Let [tex]r(t) = <\cos(e^{-t}),\sin(e^{-t}),3e^{-t}>[/tex], find the equation of the line tangent to r(t) at the point [tex]\left ( \frac{1}{\sqrt{2}}, \frac{1}{\sqrt{2}}, \frac{3\pi}{4} \right)[/tex]

## Homework Equations

Okay, in just normal Cartesian Coord, we have [tex]y - y_0 = f'(x)(x - x_0)[/tex]

So I suspect in parametric form we have something like [tex] r - r_0 = r'(t)(t - t_0)[/tex]

I am a bit unsure about the t - t

_{0}part.

## The Attempt at a Solution

[tex]r'(t) = <-e^{-t}\sin(e^{-t}), -e^{-t}\cos(e^{-t}), -3e^{-t}>[/tex]

So I must find a t corresponding to the point [tex]\left ( \frac{1}{\sqrt{2}}, \frac{1}{\sqrt{2}}, \frac{3\pi}{4} \right)[/tex].

I set [tex]r(t) = \left ( \frac{1}{\sqrt{2}}, \frac{1}{\sqrt{2}}, \frac{3\pi}{4} \right)[/tex]

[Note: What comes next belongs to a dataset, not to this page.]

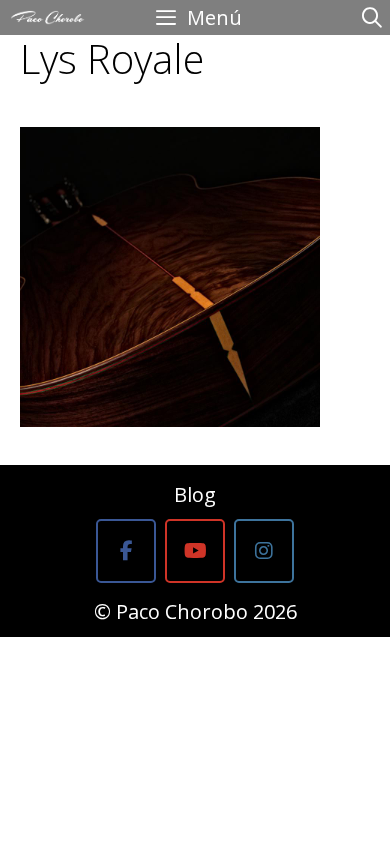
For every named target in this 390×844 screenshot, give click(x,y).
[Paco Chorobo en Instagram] (264, 551)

Solving (well I only need to solve for one of them), I get t = [tex]-ln{\frac{\pi}{4}}[/tex]

Then I evaluated [tex]r'(-ln{\frac{\pi}{4}}) = \frac{-\pi}{4}<\frac{1}{\sqrt{2}}, \frac{1}{\sqrt{2}}, 3>[/tex]

Now the problem is, I don't know how to set up my line. I know I am in Calculus right now and I should know it by now, but I don't so that's why I am here.